Improving malaria diagnosis and treatment at primary health care level
28 October 2016
UAntwerpen, Campus Drie Eiken, Building Q, Promotiezaal - Universiteitsplein 1 - 2610 Wilrijk (route: UAntwerpen, Campus Drie Eiken
Hypolite Muhindo Mavoko
Prof J.-P. Van geertruyden & Prof P. Lutumba
PhD defence Hypolite Muhindo Mavoko - Faculty of Medicine and Health Sciences
Background and rationale
Despite a reduction in the incidence over the last decade, malaria remains a major problem of public health, with 214 million cases and 438,000 deaths occurring yearly. Malaria control was hindered by the spread of resistance of Plasmodium falciparum to the most available and affordable antimalarial drugs. As a response to that situation, the World Health Organization recommended the use of effective but expensive Artemisin-based Combination Therapies (ACTs) for first-line treatment of uncomplicated malaria cases, up on a confirmation of diagnosis. However, in the field reality, patients are, for several reasons, often treated regardless of the policies.
Design and methods
We conducted in the Democratic Republic of the Congo (DRC) and Uganda cross-sectional studies as well as a randomized, open label, 3-arm clinical trial, embedded in a cascade-cohort study.
We found that, at primary health care level (PHC), malaria rapid diagnostic tests (RDTs) are more reliable than microscopy in the diagnosis of malaria. A proof of concept of the multi-angle light scattering spectroscopy technique was described. This is a new technique that holds a potential to detect malaria. However, its accuracy in the field is still poor.

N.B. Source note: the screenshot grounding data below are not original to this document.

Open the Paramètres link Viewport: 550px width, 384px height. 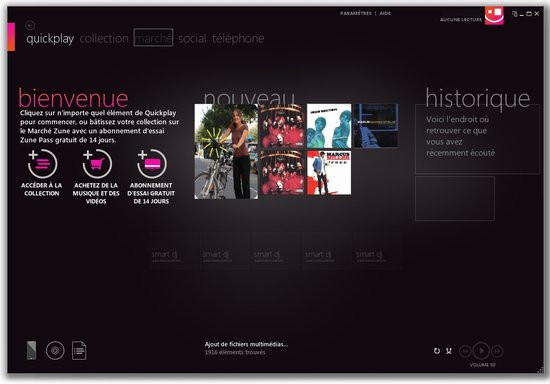coord(356,13)
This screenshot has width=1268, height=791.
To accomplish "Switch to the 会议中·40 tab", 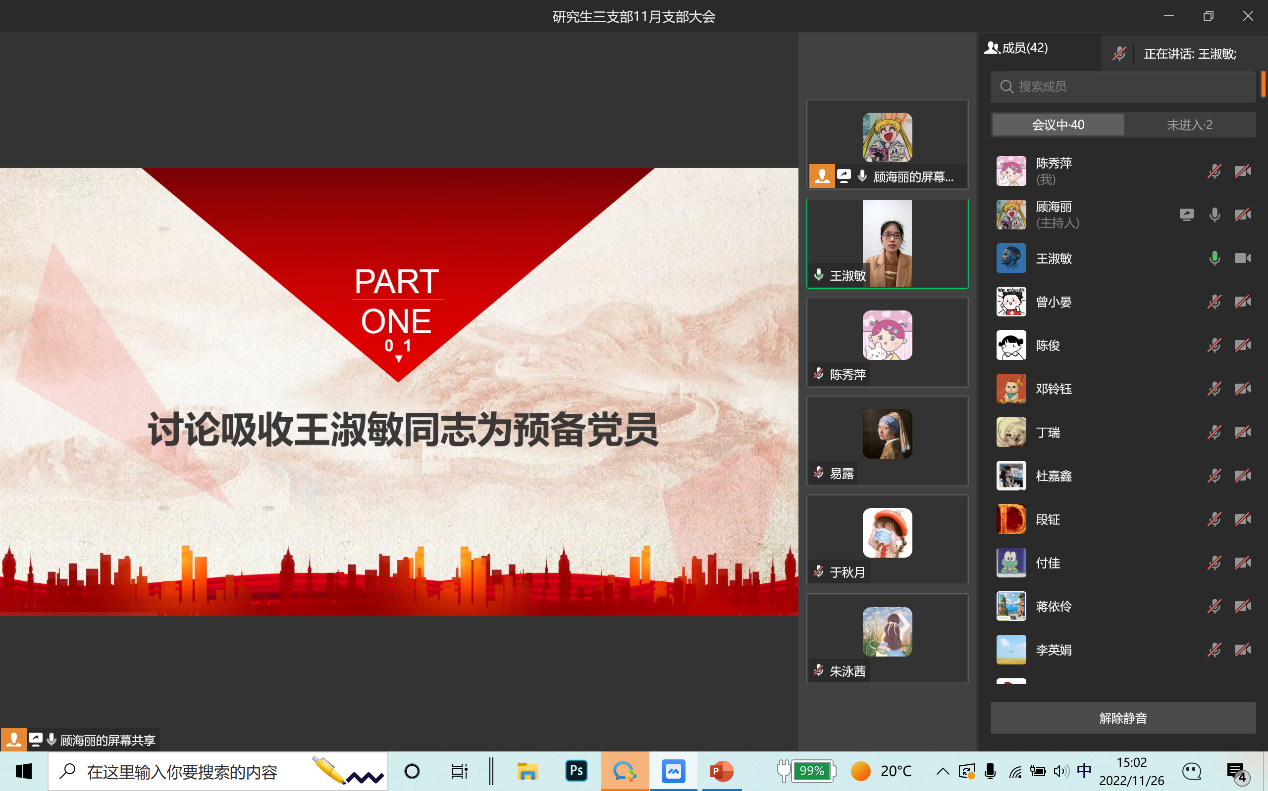I will pyautogui.click(x=1058, y=125).
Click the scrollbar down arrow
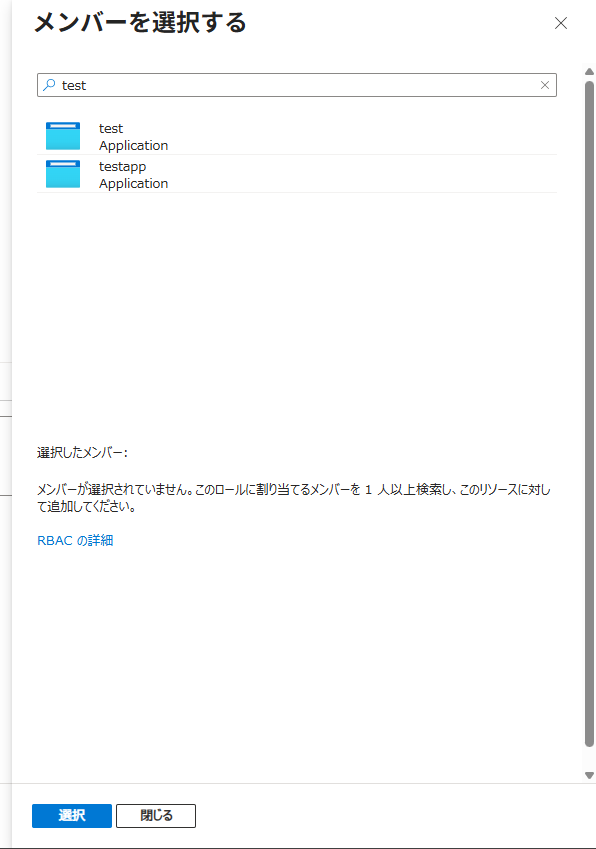 pos(590,775)
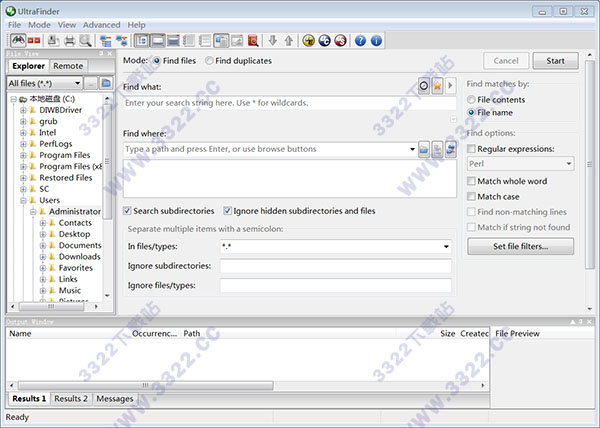Switch to the Results 2 tab
Screen dimensions: 600x428
coord(70,399)
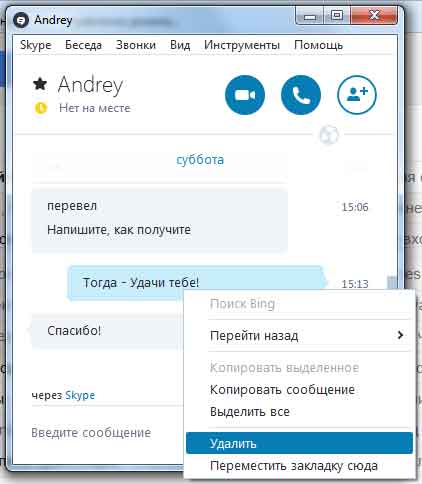The width and height of the screenshot is (422, 484).
Task: Toggle the favorite star next to Andrey
Action: point(40,84)
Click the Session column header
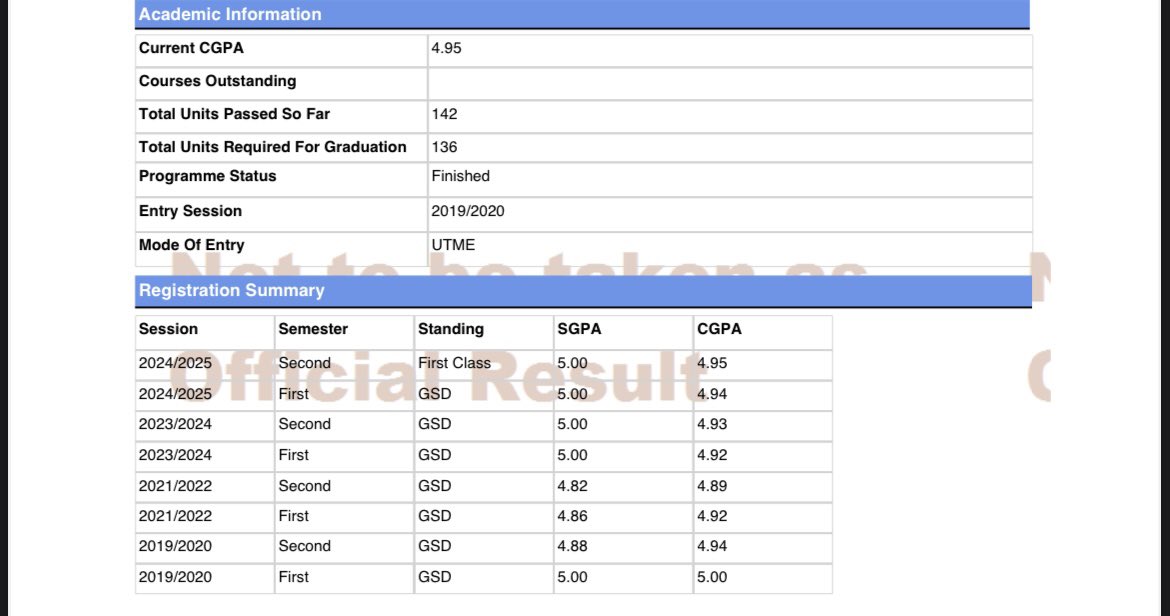This screenshot has width=1170, height=616. point(167,328)

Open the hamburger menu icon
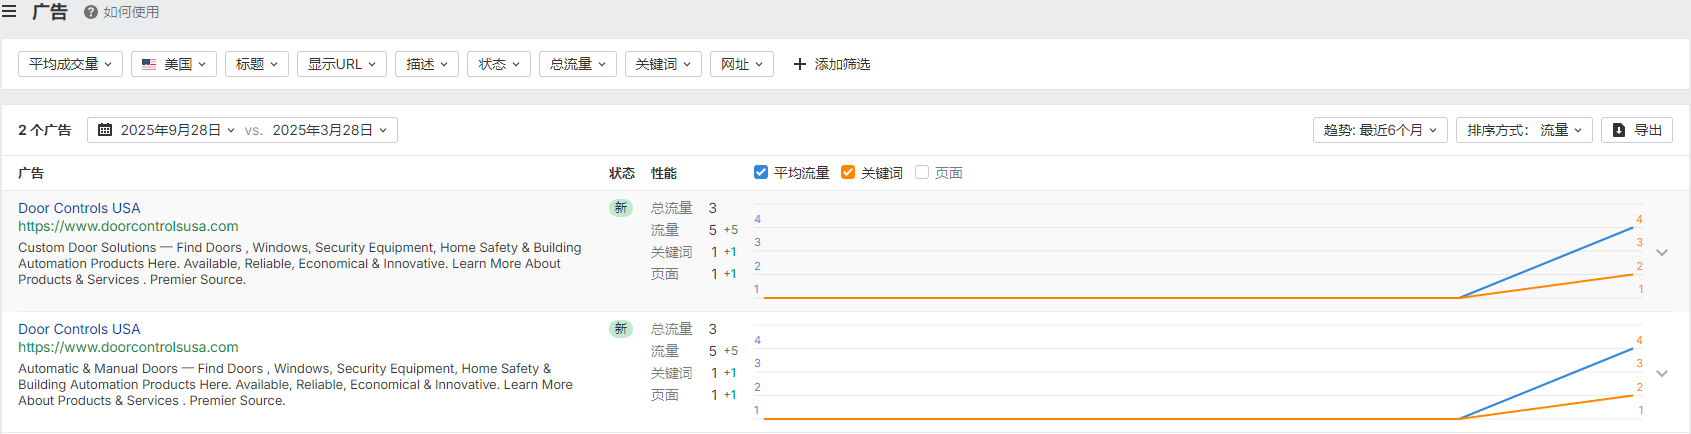pyautogui.click(x=9, y=12)
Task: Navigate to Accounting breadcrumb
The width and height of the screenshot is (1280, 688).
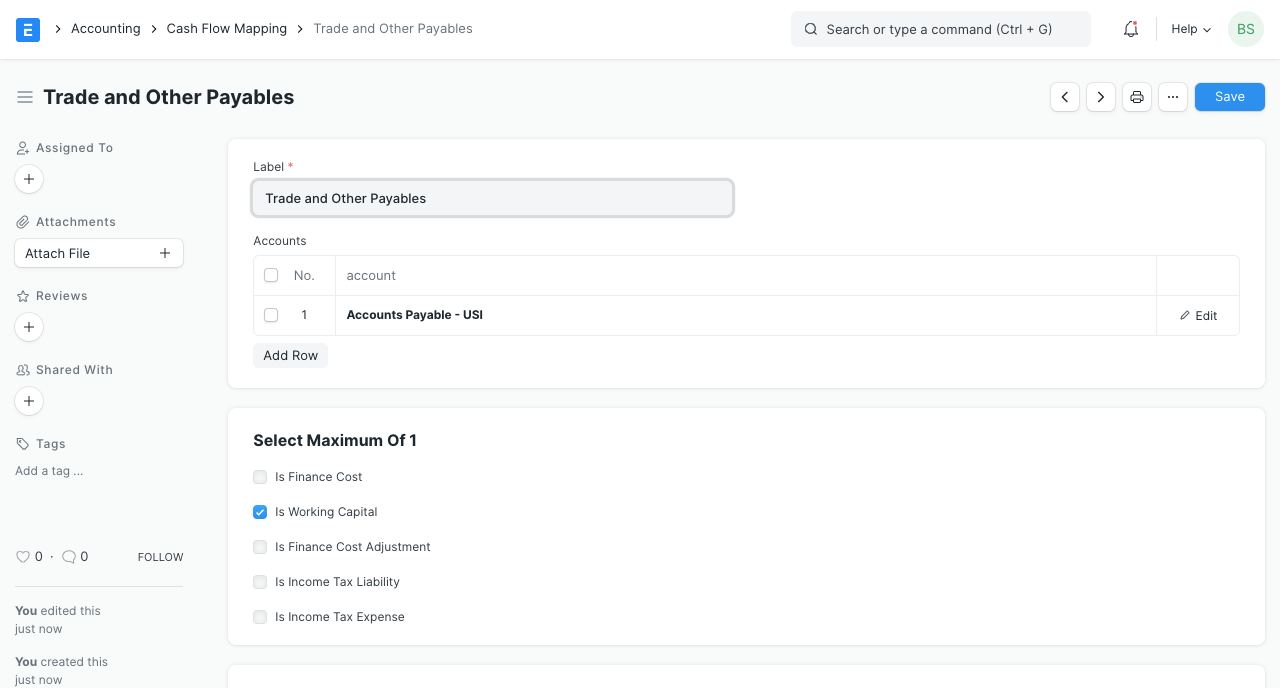Action: 105,29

Concerning treatment, we observed that only 45.7% of patients were managed in line with policies (ACTs prescribed to malaria positive patients and no antimalarial to the negative ones). In Kinshasa (DRC), the PCR-adjusted adequate clinical and parasitological response of artesunate-amodiaquine (ASAQ) was 92.8%. Polyclonal P. falciparum infections were predominant at recruitment as well as on the day of failure. All children harboring a single haplotype of P. falciparum were ACPR. The randomised clinical trial revealed a same or alternative ACT to be a suitable rescue treatment. Persistent recrudescences, over several treatment courses, were thought to contribute to the selection of resistant P. falciparum strains.
RDTs should be preferred at PHC for malaria diagnosis. ASAQ efficacy in Kinshasa is above the required threshold. ACTs (either the same or an alternative one) constitute the better option for rescue treatment. A focus of malaria prevention strategies on the hot spots is paramount.